Saint Luke (22:7-13) tells us it was Peter and John that Jesus sent to prepare the Upper Room for the Passover Feast. He goes on to say that ‘when the hour was come, he sat down, and the twelve apostles with him’ (v17).
Traditionally, of course, we see paintings of just the thirteen of them around the table, John leaning against Jesus, Judas already detached, off to one side. But was Jesus alone with his apostles? I wonder. From what we know of Mrs Zebedee, she would have been incapable of letting one of her boys get on with such an all-important domestic task and ritual without her help and advice. She would have ignored it if John was still cold-shouldering her after the public embarrassment of her trying to get him a top cabinet post (Matthew 20:20).

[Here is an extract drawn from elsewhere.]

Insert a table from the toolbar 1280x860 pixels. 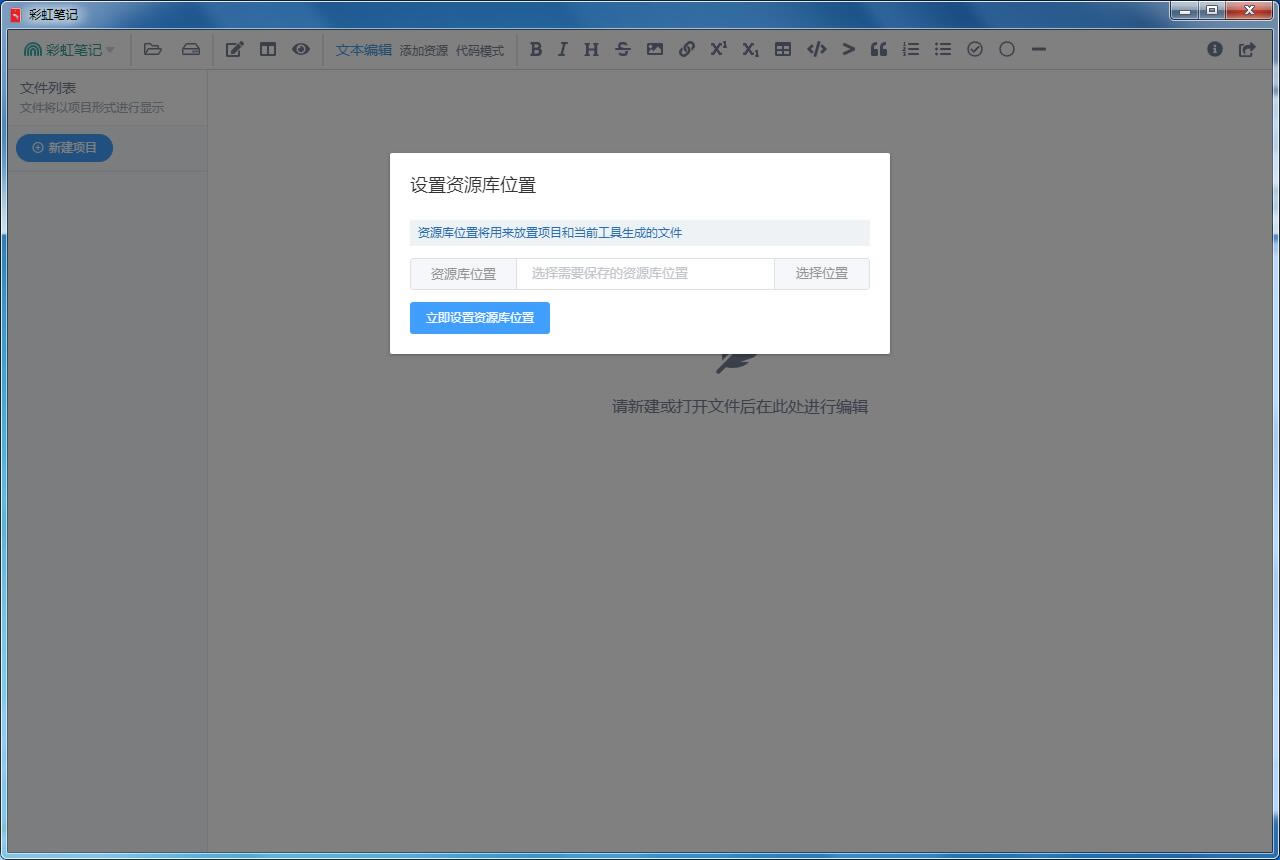783,49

The question is all but answered when we read about them at table, asking who would betray him. Jesus said it was one of the twelve (Mark 14:20); no need to say that unless others were there.
Fast forwarding to Pentecost Sunday (Acts 1: 13-15), we find 120 people gathered in the Upper Room, including the Lord’s Mother; a dozen would have been rattling around. So I am inclined to read the Gospel accounts as though the 120, more or less, were present at the Last Supper, including the women mentioned in Acts 1.
No potatoes to peel for the Passover, since they had not yet been imported from South America, but plenty of jobs to do. I’m sure Mrs Zebedee and the other women were happy enough to let John and Peter slaughter the lamb; after all, they were fishermen, used to killing humanely. But trust her lad and Peter to put the meal on the table? I wonder!